- **Problem requirements**: Filtering the records below, copy only those lines that include the word "menu".

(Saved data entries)
━━━━━━━━

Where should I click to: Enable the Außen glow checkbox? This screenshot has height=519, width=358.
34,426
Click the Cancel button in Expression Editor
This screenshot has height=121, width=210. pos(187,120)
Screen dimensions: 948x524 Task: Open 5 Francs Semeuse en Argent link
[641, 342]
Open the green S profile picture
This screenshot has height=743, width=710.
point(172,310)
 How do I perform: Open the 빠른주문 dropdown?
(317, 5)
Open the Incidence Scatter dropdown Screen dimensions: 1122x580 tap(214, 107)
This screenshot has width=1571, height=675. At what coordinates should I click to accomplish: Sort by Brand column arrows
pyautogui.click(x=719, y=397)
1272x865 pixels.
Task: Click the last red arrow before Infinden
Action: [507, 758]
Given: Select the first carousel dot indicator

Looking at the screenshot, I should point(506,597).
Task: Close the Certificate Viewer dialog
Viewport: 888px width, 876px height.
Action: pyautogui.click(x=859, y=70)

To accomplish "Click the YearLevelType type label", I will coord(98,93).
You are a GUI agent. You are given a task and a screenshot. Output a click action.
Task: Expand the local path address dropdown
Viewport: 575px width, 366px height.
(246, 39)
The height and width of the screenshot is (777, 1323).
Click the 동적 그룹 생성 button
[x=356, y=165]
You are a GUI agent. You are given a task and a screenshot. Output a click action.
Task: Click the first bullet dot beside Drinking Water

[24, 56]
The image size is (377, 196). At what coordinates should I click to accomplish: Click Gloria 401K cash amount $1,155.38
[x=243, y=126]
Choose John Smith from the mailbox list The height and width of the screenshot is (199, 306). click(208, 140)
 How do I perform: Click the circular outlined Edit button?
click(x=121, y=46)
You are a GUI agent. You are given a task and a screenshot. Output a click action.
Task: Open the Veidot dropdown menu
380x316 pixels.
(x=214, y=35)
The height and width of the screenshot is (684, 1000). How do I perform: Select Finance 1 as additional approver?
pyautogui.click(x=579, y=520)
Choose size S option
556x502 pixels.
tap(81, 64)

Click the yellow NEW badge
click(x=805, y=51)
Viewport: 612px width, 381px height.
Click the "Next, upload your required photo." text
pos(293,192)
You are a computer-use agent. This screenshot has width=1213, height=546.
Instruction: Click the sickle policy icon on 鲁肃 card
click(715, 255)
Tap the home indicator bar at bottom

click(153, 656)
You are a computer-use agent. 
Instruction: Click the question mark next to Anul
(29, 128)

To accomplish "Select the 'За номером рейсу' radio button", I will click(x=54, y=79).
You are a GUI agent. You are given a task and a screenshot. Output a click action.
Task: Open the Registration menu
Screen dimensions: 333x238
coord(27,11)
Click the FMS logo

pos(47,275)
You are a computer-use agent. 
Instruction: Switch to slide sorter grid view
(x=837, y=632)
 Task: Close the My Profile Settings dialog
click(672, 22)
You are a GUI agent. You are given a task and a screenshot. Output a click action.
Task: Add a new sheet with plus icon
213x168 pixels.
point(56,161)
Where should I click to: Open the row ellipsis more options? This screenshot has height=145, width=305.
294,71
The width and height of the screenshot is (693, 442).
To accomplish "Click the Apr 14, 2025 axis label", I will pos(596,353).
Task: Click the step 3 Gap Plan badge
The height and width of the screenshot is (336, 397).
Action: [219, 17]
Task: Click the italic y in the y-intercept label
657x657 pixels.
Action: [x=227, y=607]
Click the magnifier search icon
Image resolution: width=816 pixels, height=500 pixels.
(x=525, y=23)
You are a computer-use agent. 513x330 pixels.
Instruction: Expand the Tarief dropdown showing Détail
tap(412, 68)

━━━━━━━━

- **Exercise answer**:
Task: Open the Veidot dropdown menu
Task: Open the Registration menu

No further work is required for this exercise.